Quality Control ChemistCity of Dallas Water Department
“My experience in the GIS program has been great. One of the good things is that it’s a very eclectic group of people, of all different ages and with all different backgrounds and experiences, many in a career change or who want a career change. I felt at home the first time I walked in the classroom, accepted and comfortable.
“I like to map water quality data, and I’ve used what I’ve learned in mapping classes to monitor pollutants in the environment, where water quality has improved and where it needs to be improved.
“The trip to Belize was a life-changing experience for me; I’d never been to a place so perfect, so pristine. It was like heaven on Earth. I thought I was at the end of my career, but when I think about the potential of what I’ve learned, I think maybe I’m at the beginning of my career.
“Belize was so mind-bending that I felt dysfunctional after I got back. There was such a disparity between the peace and solitude, the beauty and simple living with just basic needs, that when I walked out of DFW Airport and breathed the air, it was just an onslaught of neon lights and sound when all we’d been seeing for light was sun and stars. It literally made me sick. There’s just such a difference in what we think our needs are and what they really are.”

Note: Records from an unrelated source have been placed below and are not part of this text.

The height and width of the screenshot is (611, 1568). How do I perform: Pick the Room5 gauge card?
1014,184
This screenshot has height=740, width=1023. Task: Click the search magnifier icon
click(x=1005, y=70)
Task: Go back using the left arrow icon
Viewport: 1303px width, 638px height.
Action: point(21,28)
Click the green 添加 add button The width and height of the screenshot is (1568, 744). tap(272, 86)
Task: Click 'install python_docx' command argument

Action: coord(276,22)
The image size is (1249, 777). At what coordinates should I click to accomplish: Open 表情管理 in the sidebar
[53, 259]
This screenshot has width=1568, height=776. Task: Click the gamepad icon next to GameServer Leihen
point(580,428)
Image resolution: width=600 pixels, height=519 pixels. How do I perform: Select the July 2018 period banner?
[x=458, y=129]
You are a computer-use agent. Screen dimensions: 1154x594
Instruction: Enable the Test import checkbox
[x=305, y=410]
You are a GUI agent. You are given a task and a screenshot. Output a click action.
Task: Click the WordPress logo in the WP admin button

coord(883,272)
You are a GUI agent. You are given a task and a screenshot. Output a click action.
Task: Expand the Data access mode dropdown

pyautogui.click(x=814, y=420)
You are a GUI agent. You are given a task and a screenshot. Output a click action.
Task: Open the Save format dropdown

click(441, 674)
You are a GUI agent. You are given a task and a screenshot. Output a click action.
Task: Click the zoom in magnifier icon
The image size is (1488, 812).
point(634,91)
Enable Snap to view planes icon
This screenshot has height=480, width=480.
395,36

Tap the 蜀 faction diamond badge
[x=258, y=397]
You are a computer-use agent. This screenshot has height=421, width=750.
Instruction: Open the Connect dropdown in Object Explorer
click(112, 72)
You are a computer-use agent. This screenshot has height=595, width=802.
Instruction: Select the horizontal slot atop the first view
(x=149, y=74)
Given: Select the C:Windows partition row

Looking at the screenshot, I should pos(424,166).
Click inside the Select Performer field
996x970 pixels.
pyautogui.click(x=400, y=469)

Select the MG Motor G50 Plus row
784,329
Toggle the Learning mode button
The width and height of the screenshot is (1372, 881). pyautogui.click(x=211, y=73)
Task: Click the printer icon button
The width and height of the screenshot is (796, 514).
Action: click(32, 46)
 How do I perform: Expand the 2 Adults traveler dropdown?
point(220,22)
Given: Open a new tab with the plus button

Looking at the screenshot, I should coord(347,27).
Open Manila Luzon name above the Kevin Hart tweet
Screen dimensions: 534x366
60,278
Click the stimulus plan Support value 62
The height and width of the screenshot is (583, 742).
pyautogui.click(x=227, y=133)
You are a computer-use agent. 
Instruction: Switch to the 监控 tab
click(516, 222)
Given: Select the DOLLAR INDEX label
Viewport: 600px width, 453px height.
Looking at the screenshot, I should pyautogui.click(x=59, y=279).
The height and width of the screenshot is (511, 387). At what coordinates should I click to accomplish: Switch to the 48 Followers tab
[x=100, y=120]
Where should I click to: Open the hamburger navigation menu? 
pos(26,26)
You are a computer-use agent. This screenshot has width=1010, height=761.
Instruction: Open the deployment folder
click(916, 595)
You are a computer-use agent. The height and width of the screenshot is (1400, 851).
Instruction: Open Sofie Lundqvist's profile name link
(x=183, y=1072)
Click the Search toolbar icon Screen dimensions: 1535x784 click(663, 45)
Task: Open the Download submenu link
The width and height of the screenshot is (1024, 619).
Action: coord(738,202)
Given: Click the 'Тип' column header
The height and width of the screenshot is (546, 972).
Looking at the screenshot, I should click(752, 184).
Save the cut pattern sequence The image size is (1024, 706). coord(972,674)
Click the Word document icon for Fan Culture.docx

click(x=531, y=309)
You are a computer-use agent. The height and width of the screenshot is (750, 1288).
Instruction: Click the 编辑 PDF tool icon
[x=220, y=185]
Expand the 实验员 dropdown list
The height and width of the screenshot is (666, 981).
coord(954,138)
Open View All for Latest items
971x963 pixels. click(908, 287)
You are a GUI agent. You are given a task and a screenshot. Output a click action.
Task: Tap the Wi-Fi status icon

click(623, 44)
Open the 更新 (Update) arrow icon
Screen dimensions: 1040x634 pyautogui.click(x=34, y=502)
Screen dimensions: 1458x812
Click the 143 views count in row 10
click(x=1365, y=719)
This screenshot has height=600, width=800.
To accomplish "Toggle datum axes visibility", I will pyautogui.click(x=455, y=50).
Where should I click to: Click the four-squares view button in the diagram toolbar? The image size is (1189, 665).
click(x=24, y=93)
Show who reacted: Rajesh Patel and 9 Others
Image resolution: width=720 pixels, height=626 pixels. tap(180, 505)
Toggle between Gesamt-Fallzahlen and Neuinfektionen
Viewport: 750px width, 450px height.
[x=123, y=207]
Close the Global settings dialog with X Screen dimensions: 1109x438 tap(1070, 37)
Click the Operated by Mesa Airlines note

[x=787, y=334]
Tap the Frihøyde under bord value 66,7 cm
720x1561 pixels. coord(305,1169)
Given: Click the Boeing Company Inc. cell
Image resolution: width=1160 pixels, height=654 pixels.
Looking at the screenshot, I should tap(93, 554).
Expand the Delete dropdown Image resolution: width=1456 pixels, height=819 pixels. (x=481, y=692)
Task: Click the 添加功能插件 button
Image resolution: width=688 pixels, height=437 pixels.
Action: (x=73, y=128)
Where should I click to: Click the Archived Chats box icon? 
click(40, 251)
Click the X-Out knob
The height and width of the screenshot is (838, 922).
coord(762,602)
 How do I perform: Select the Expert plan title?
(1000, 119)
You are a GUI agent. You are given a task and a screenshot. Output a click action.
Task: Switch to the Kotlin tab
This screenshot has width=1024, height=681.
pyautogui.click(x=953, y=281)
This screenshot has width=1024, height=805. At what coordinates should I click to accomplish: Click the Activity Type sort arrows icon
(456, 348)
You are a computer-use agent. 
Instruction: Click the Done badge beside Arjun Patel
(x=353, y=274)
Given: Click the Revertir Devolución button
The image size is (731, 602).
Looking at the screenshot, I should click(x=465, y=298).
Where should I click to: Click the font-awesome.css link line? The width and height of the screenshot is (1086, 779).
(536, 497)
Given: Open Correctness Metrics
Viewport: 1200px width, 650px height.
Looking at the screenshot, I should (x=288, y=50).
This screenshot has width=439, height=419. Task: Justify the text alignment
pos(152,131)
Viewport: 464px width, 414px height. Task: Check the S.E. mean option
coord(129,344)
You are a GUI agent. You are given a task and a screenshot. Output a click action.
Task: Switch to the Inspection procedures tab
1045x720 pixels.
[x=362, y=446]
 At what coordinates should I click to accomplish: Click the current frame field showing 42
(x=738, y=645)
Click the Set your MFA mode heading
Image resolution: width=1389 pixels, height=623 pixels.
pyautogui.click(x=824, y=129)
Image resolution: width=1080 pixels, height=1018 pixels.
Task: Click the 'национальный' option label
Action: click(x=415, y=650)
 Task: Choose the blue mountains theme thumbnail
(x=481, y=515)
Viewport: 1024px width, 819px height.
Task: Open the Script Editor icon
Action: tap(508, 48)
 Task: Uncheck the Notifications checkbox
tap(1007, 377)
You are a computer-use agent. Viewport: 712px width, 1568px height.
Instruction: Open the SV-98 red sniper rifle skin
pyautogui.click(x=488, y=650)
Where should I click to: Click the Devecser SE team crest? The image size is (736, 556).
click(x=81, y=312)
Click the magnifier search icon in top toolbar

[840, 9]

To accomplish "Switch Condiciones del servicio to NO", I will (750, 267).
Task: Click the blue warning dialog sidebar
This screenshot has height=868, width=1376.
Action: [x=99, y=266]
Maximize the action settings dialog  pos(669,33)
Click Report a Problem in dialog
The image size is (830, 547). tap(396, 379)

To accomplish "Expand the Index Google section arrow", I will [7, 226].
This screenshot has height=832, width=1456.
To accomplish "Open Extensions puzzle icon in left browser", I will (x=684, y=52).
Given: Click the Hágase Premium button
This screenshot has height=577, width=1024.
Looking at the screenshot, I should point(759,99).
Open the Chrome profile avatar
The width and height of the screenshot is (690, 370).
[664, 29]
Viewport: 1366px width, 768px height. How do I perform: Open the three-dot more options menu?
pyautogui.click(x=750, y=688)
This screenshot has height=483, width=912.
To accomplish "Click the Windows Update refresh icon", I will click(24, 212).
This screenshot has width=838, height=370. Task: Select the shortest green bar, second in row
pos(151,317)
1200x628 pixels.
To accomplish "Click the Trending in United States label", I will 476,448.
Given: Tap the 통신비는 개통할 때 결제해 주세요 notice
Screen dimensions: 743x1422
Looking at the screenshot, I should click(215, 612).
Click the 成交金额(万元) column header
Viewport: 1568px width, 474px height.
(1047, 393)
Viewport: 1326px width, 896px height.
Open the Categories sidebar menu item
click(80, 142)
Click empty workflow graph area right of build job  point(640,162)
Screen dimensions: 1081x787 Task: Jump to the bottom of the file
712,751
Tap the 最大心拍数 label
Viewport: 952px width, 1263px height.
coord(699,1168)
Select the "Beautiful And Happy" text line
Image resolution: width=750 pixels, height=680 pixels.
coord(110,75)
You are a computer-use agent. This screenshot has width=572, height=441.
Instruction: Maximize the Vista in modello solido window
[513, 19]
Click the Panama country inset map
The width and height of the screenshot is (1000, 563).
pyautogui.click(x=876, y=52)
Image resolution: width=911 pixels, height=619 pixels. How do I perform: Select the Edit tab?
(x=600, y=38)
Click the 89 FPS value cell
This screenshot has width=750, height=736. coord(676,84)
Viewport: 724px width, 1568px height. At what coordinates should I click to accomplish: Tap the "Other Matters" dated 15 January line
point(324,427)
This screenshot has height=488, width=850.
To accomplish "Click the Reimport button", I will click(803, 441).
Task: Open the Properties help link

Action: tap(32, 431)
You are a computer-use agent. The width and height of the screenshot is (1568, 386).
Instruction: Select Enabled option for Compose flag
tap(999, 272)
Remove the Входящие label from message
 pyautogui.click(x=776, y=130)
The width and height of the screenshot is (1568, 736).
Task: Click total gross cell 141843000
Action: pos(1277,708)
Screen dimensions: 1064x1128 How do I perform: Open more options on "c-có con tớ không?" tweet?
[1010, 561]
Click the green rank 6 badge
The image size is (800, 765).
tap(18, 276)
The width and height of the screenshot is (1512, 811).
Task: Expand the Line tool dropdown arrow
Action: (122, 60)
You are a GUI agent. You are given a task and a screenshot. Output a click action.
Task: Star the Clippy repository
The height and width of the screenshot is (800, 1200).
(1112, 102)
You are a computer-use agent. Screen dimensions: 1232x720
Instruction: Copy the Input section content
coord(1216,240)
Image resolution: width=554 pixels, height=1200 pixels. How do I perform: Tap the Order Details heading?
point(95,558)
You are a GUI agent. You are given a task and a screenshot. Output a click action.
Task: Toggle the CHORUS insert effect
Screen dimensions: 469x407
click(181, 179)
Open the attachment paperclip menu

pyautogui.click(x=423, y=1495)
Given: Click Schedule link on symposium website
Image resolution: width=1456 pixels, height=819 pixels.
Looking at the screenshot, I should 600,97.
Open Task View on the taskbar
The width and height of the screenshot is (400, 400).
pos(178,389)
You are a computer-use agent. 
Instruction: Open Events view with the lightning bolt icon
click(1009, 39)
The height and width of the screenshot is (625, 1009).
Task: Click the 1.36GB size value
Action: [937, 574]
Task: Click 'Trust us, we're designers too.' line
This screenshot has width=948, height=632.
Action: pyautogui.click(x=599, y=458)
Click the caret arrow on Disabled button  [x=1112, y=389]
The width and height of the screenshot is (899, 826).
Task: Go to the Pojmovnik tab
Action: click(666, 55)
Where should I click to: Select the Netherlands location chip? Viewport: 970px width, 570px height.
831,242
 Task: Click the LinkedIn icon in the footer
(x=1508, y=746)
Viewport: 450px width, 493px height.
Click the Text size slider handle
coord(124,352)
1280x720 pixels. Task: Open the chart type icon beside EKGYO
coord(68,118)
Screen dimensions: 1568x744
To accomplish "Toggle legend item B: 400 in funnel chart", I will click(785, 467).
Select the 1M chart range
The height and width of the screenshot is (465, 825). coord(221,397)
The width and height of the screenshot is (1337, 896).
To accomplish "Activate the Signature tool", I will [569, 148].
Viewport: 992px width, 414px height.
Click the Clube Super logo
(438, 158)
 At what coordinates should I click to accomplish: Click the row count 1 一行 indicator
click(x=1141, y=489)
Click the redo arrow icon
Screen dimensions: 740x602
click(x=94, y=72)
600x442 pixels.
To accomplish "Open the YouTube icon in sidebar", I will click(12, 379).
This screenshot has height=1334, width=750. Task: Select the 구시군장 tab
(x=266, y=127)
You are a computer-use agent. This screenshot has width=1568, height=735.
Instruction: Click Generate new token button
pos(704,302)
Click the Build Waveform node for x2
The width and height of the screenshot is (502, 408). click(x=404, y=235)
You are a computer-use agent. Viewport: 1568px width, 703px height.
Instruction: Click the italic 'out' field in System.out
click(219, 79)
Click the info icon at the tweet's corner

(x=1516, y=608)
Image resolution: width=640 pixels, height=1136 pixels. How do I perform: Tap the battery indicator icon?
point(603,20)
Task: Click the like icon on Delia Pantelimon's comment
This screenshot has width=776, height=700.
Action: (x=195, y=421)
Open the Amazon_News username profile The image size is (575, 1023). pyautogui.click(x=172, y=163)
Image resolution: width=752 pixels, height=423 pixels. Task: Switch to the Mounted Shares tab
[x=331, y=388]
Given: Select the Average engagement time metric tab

Jody Whitcomb is close to finishing a GIS Technician certificate at Brookhaven College and is working on an associate degree in GIS there as well; several of her core curriculum pre-requisites transferred from a previously earned bachelor’s degree in biology from Angelo State University in San Angelo, Texas. In her job as quality control chemist for the city of Dallas’ Water Department, she reviews analytical data used to create regulatory reports for the city’s water system.